In general, changing the spatial resolution will also change the SNR for any DTI-derived measure. We chose the P2 dataset in Table 1 as the target, and gradually reduced its spatial resolution by downsampling its isotropic voxels of side 2.5 mm to 2.6, 2.7, …, 10 mm. Although other choices are possible, we chose linear interpolation to downsample the original P2 images to create each new image. For each downsampled subset, we calculated white matter connectivity based on 4^{th}-order SH CSA-ODFs. Fig. 3 shows the standard deviation of connectivity matrix elements across connectivity maps calculated at all voxel sizes in the range 2.5, 2.6 …10 mm, averaged across all eight subjects. The computed WM connectivity in all tracts and all regions is affected by partial volume effects. Greatest differences were found in the connections of the medial lemniscus, cerebellar peduncles, internal capsules, which are among the thinnest tracts.
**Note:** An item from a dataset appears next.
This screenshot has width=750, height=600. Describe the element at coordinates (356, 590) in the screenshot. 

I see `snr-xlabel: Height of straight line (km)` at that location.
As 4^{th}-order SH CSA-ODFs require at least 15 gradient directions to compute, we instead used the diffusion tensor model to evaluate white matter connectivity for the single subject scanned many times with only 12 gradient directions, but at multiple spatial resolutions. Fig. 4 shows the standard deviation of connectivity among connectivity maps calculated at 4 different isotropic spatial resolutions (2, 2.5, 3 and 4). These maps show more differences than those in Fig. 3, as signal averaging was used to boost the SNR for the scans with smaller voxels. By contrast, Fig. 3 is based on downsampling the exact same set of scans in 8 subjects, rather than performing new scans.
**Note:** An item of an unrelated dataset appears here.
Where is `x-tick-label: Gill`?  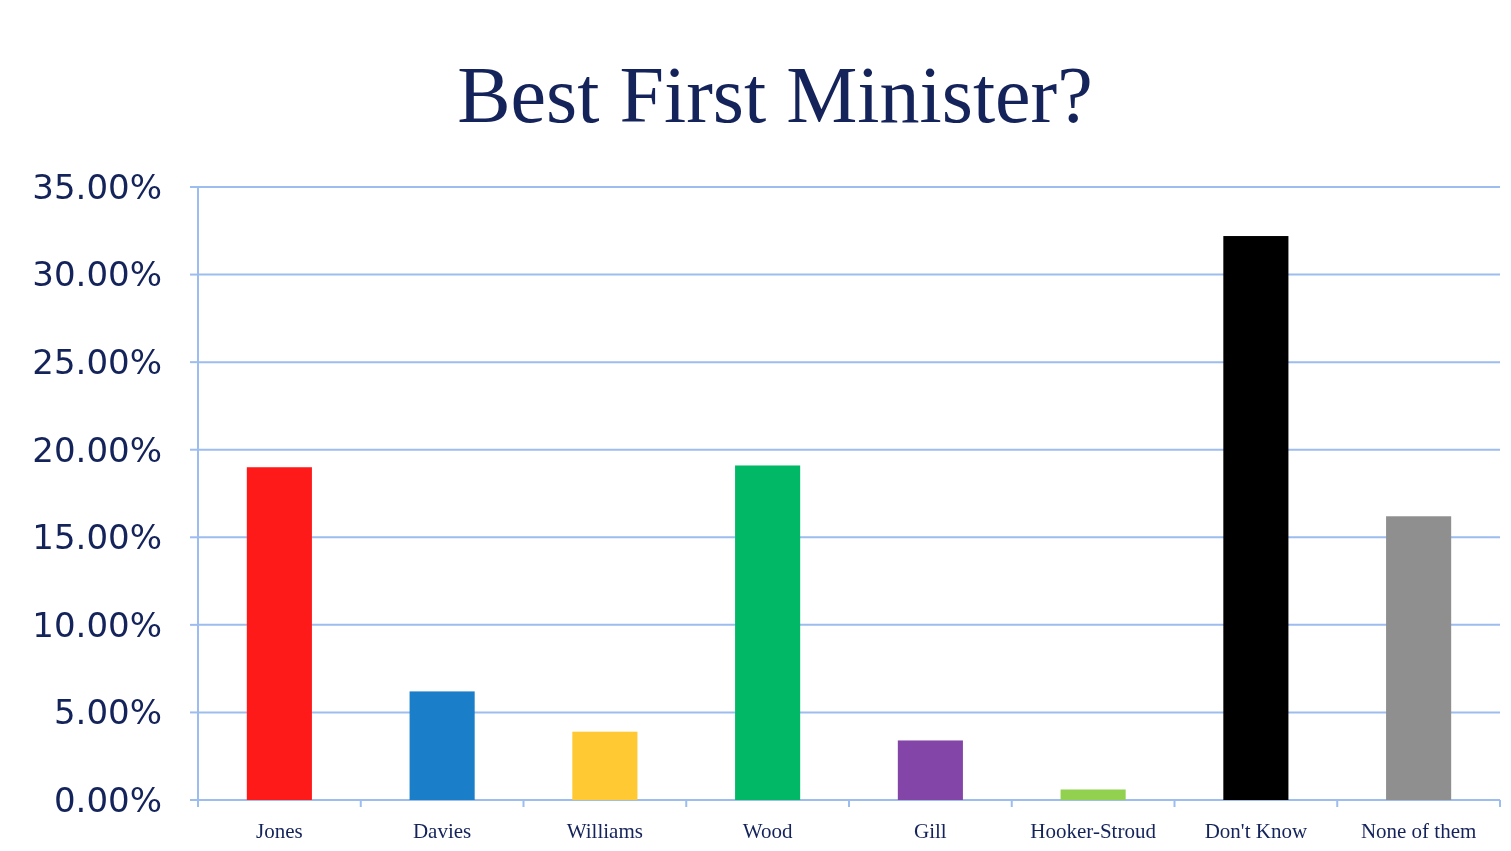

Fig. 5 shows the standard deviation of elements in cortical connectivity matrices for 70 ROIs in the 12-direction dataset, at 4 different spatial resolutions. The computed pattern of cortical connectivity heavily depends on the spatial resolution, with less apparent connectivity in scans with large voxels. The cortical connection between parahippocampal and fusiform gyri, and between corresponding structures in the left and right hemispheres were most affected by spatial resolution.

Overall, scans with larger voxels were prone to partial volume artifacts due to under-sampling, that causes a “loss” of some connections, especially for narrower tracts in the cerebellum and internal capsule. Differences were prominent throughout the brain. Care is needed when (1) interpreting anatomical connectivity patterns as objective measures of biological connectivity, (2) pooling data across scanners, and (3) comparing studies.

This project is funded by NIH grants R01 EB008432 and R01 EB007813 to P.T.